International Trade Secretary Liam Fox has refused to back Chancellor Philip Hammond is warning that a "no-deal" Brexit could damage the economy. Speaking on the BBC is Andrew Marr show, he said: "This idea that we can predict what our borrowing would be 15 years in advance is just a bit hard to swallow." Treasury analysis estimates that by 2033 borrowing would be around £80bn a year higher under a "no-deal" scenario. It also forecasts no deal could mean a 7.7% hit to GDP over the next 15 years.
Asked by Andrew Marr whether he accepted the figures, Mr Fox said: "Can you think back in all your time in politics where the Treasury have made predictions that were correct 15 years out. I cant.
"They didnt predict the financial crisis. No-one could."
Pressed on whether he agreed with the chancellor, Mr Fox said: "I dont believe that its possible to have a 15-year time horizon on predictions of GDP."
Divisions have deepened within the party in recent months as Brexiteers accuse Mr Hammond - who is seen to be pushing for a softer version of Brexit - of embarking on "another instalment of dodgy project fear".

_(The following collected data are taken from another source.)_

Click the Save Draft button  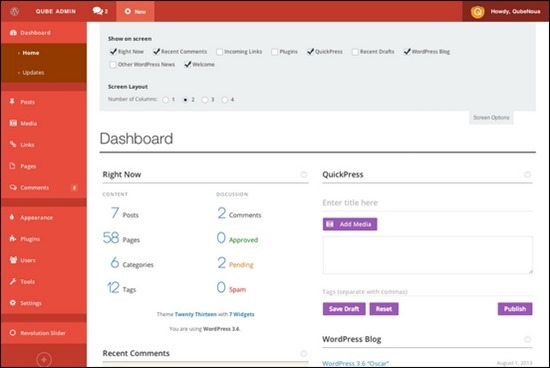pyautogui.click(x=344, y=309)
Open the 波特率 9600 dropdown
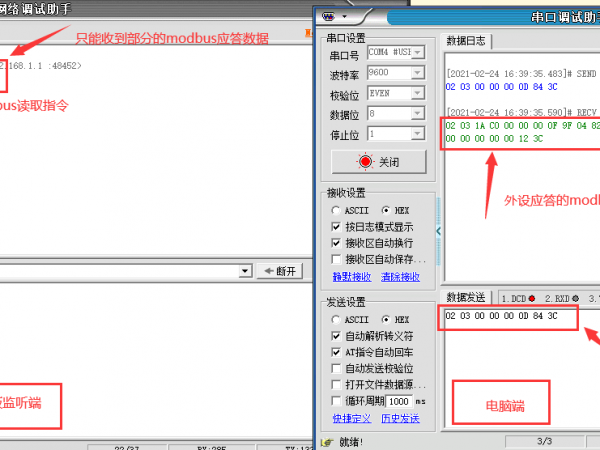This screenshot has height=450, width=600. [x=418, y=73]
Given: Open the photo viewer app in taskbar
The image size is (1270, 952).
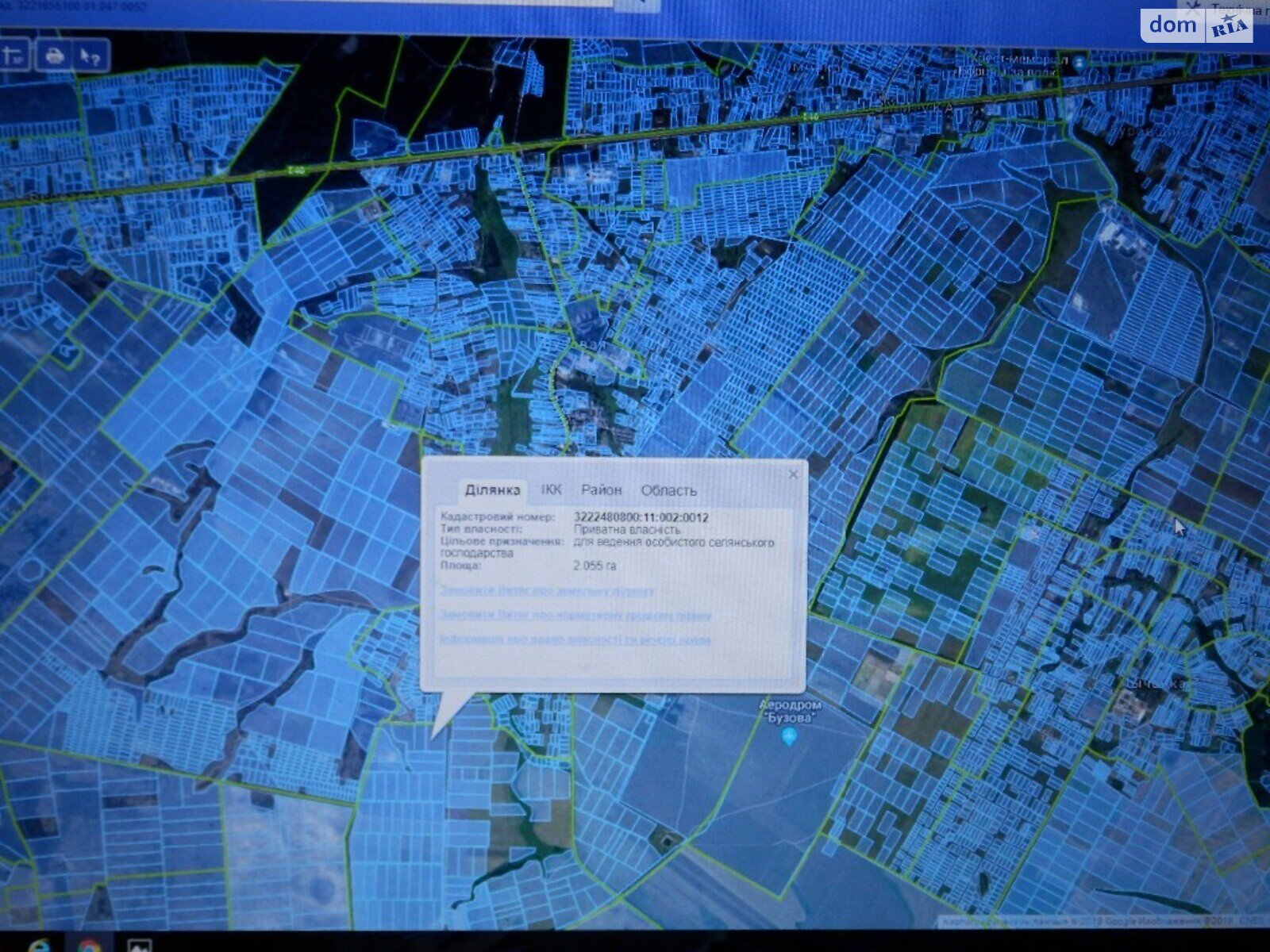Looking at the screenshot, I should point(140,946).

Meanwhile, there is growing pressure on the prime minister to win support for her Brexit plan, known as the Chequers agreement.
The plan would see the UK agreeing a "common rulebook" with the EU for trading in goods, in an attempt to maintain friction-less trade at the border.
But critics say it will leave the UK tied to EU rules and prevent Britain from striking its own trade deals in years to come.
In his interview, Mr Fox said he was behind the Chequers plan and and could not imagine many things worse than remaining in the EU.
Analysis: Opponents target Mays Brexit plan
By Susana Mendonca, BBC political correspondent
The prime minister may be promising to stand firm on no second referendum but that is not stopping opponents in her own party from gearing up to take down her Chequers plan for Brexit.
International Trade Secretary Liam Fox - whos stayed inside the PMs camp - has warned that theres no point in trying to unseat Theresa May because "changing the leader doesnt change the party arithmetic".
While David Davis, who resigned over Chequers, has suggested that the prime minister limited his influence over the negotiation process. He said while he was the Brexit secretary, whether he "controlled events" was "another matter".
Mr Davis has never been one to shy away from making his views known and now that he is on the outside of the tent - he will join the chorus of Brexiteers doing exactly that, as Mrs May heads into the final stretch before she does or does not get a deal on Brexit.
In an article for the Sunday Telegraph, Theresa May has insisted she would not be forced into watering down her Brexit plan during negotiations with the EU.
The PM wrote that she would "not be pushed" into compromises that were not in the "national interest".
But David Davis, the former Brexit secretary who resigned over the Chequers agreement, said the caveat - "except in the national interest" - was an "incredible open sesame to all".
Also interviewed on the Marr show, he admitted he would vote against Mrs Mays plan in any Commons vote, saying it would be "almost worse" than staying in the EU.
Another Conservative MP, Nick Boles - a former minister who backed Remain - said the Chequers policy had "failed" and he could no longer support it.
Also writing in the Sunday Telegraph, he said the EU was treating the plan as "an opening bid", and the UK was facing "the humiliation of a deal dictated by Brussels".
In his interview, David Davis said concerns over maintaining a soft border between Northern Ireland border and the Republic had been "heavily overemphasised" in the past.
"This is a much more straightforward issue to deal with if we choose to, if we put the political will behind it, we and the Irish Republic, the two together," he said.
However he said he did agree with Mrs May that a second referendum should not take place.
In her article, she said it would be a "gross betrayal of our democracy and... trust" to "give in" to those calling for another vote.
Her objection to it comes as a movement pressing for another referendum - the Peoples Vote - continues to gather high profile backers, including Sir Patrick Stewart and BBC football anchor Gary Lineker - as well as donations.
One supporter, Labour MP Chuka Umunna, said the impetus had shifted toward a public vote over the summer and it would be a "betrayal of democracy" for Mrs May "to force a bad deal - or no deal - on Britain without giving the public the chance to have a final say".